## TEXTO EXTRAÍDO:
Notícias de outras ilhas: Mônica de Aquino
A poeta Mônica de Aquino (Foto: Arquivo Pessoal)
Mônica de Aquino (1979) nasceu em Belo Horizonte. É autora de Sístole (Editora Bem-te-vi, 2005), Fundo falso (Relicário Edições, 2018) e Continuar a nascer (Relicário Edições, 2019). Fundo falso venceu o Prêmio Cidade de Belo Horizonte em 2013 e foi finalista do Prêmio Jabuti em 2019. Publicou, também, cinco livros infantis, todos pela editora Miguilim. Participou de antologias como Roteiro da poesia brasileira 2000 (ed. Global) e A extração dos dias (Escamandro) e tem poemas publicados em periódicos como Poesia Sempre e revista Piaui. Prepara, atualmente, o livro Linha, labirinto.
Para a seção “Notícias de outras ilhas” – em que poetas, escritores e tradutores sugerem leituras para o período da quarentena – indica poemas de Ocean Vuong, Eliot Weinberger e Daniel Arelli. A seção é curada por Tarso de Melo. Leia os poemas e o comentário da poeta abaixo.
Para responder ao convite que tão gentilmente me foi feito, lembro, agora, do trecho de um poema de Ocean Vuong de onde tirei a epígrafe de Continuar a nascer, meu último livro. “Homens que ultrapassam montanhas/ levando seus sonhos, seus mortos/ nas costas./ Mas só uma mãe pode andar/ com o peso/ de um segundo coração que bate.” Porque é hora de suportar o peso de si, do outro, de tantos corações multiplicados. O mundo, neste momento, pede valores tradicionalmente associados ao feminino: recolher-se, esperar, cuidar dos filhos e da casa, retornar ao que há de mais íntimo; deixar as montanhas por um tempo, os sonhos de rua e multidão, e proteger, acolher. Da vida doméstica, no entanto, volto-me ao céu: do espaço estreito em que estou posso olhar além, me dirigir ao que lembra passado e futuro, mas é também permanência: falo do livro As Estrelas, de Eliot Weinberger. O projeto, desenvolvido para o MoMA, é um longo poema que costura impressões e crenças em torno das estrelas de diferentes povos e épocas. O momento que vivemos pede delicadeza, e é ainda a beleza que nos salva. E também o afeto. Por isso, termino esta seleção com um poema de Pavilhão (Edições Macondo), novo livro do Daniel Arelli. Ele foi escrito nos primeiros dias de quarentena a partir de um show virtual do músico Kiko Dinucci. Penso no Daniel e na Ana Martins Marques, na Prisca Agustoni e no Edimilson, na Jussara Salazar, na Natália Agra, no Guilherme Gontijo Flores e nos tantos amigos dando notícias das suas ilhas, nas vozes que chegam ou ecoam de um outro tempo. É com eles o caminho. E como sou mais reclusa do que sociável, nem sempre deixando tão claro os meus amores, essa última escolha é também um jeito de agradecer aos amigos que a poesia me trouxe (e que reafirmo agora), a todos que permanecem por perto, reconhecendo a poesia como esse lugar de reinvenção de laços e parcerias – um lugar para talvez começar de novo um outro mundo possível.

## EXCERTOS DE DADOS:
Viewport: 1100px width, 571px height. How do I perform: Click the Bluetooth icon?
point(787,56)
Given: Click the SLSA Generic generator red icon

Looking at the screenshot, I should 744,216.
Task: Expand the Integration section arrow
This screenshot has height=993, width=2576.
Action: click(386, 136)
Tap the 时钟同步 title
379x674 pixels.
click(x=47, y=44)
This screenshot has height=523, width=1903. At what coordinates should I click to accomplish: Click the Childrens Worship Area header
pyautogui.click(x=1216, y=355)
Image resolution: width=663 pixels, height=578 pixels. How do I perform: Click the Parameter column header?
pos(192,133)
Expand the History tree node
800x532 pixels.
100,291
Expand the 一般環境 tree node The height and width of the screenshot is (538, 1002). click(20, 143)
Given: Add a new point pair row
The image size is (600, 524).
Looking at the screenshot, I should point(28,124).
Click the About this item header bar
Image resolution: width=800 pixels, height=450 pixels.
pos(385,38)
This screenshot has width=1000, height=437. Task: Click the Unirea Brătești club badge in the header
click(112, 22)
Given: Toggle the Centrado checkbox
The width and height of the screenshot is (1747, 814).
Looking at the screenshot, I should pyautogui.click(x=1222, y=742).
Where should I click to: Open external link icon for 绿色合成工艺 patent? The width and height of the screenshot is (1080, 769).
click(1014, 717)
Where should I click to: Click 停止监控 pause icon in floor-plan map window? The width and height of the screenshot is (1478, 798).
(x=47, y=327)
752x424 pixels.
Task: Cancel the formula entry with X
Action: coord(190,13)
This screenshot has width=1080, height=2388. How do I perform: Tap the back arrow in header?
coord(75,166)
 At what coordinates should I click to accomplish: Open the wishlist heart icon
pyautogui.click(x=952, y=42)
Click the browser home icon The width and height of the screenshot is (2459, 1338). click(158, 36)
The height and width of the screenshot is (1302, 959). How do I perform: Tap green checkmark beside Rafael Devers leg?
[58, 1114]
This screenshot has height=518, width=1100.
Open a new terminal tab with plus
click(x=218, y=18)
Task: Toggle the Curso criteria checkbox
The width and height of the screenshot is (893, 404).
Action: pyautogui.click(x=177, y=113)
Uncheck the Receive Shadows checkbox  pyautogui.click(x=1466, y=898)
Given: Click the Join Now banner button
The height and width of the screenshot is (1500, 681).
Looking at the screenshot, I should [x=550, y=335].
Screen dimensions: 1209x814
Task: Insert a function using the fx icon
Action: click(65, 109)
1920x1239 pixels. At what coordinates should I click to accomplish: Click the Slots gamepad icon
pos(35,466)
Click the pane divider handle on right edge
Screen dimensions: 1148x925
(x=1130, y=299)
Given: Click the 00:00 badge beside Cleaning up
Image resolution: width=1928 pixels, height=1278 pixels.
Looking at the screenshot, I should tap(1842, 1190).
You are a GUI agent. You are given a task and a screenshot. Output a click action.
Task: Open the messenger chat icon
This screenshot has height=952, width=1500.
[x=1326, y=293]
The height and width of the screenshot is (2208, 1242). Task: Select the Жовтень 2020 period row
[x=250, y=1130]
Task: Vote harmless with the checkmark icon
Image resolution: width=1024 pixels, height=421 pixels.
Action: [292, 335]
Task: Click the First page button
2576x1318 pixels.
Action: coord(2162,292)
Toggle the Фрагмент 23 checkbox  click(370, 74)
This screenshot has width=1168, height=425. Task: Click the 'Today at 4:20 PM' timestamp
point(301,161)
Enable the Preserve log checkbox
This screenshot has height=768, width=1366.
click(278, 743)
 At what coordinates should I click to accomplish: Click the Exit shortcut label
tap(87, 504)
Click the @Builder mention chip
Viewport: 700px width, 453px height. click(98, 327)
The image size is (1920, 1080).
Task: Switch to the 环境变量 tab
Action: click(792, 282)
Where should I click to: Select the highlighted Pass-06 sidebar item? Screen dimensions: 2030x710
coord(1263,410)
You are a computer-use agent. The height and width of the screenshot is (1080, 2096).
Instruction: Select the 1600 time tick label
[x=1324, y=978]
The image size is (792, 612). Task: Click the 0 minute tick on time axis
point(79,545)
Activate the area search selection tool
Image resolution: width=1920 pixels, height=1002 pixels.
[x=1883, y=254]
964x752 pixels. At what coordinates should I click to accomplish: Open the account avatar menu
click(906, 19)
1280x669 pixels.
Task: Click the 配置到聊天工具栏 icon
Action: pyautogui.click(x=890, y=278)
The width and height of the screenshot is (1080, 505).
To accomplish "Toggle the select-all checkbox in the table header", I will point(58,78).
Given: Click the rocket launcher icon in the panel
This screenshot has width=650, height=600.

## TAREFA A REALIZAR:
Prossiga o texto sobre as indicações de leitura de Mônica de Aquino a partir da última frase apresentada.

## EXERCÍCIO RESOLVIDO:
De cabeça
Ocean Vuong
Không cí gì bang com voi cá.
Không cí gì bang má voi con.
Provérbio vietnamita
Você não sabe? O amor de mãe
ignora o amor-próprio
como o fogo ignora
os gritos sonoros
daquilo que queima. Meu filho,
mesmo amanhã
você vai ter o hoje. Você não sabe?
Alguns homens tocam seios
como tocassem
o topo de crânios. Homens
que ultrapassam montanhas
levando seus sonhos, seus mortos
nas costas.
Mas só uma mãe pode andar
com o peso
de um segundo coração que bate.
Garoto tolo.
Talvez você se perca em todo livro
mas jamais vai se esquecer de si
como deus esquece
as próprias mãos.
Quando alguém te perguntar
de onde você é,
responda sempre que o teu nome
virou carne na boca banguela
de uma mulher da guerra.
Que você não nasceu
que você rastejou, de cabeça —
rumo à fome dos cães. Meu filho, responda
que o corpo é uma lâmina que se afia
cortando.
Tradução de Rogério Galindo
***
As estrelas (trecho)
Eliot Weinberger
elas são, elas simplesmente são;
as estrelas são um jardim gigantesco, e, se é verdade
que não vivemos o bastante para testemunhar
como germinam, despontam, criam folhas, dão frutos,
murcham, secam e morrem, ainda assim são tantos
os seus espécimes que cada estágio está sempre à vista;
nós mesmos e todas as estrelas que vemos somos apenas
um átomo num conjunto infinito: um arquipélago cósmico;
o céu é como uma pedra de moinho girando, e as estrelas são como
formigas caminhando na direção oposta;
o céu é como o pálio de uma carruagem, e as estrelas são
como as contas que o pontilham;
o céu é um orbe sólido, e as estrelas são a luz perpétua
dos vulcões em sua superfície;
o céu é de lápis-lazúli sólido, e as estrelas são seus veios de pirita;
cada estrela tem um nome e mais um nome secreto;
Tradução de Samuel Titan Jr
***
Rastilho
Daniel Arelli
Sob o impacto do show virtual
Ao vivo e sem público
São Paulo, Casa de Francisca, primeiros dias de quarentena
Do centro desta cidade que é como uma artéria
encalacrada
do hemisfério
— e que agora bombeia
desimpedida
o fluxo proliferante
do antiorganismo —
do alto do edifício
cercado
por sua presença irrefreável
(qual rastilho
tóxico invisível)
Kiko Dinucci toca seu instrumento
para uma casa
vazia
de frente para a parede
para o nada
para a máquina
de onde acenamos
submersos
de costas para as cadeiras
vagas
como um antimonumento
para a cidade desertada
Kiko Dinucci toca seu instrumento
entre pele e corda
indiscernível
(qual rastilho
sônico invisível)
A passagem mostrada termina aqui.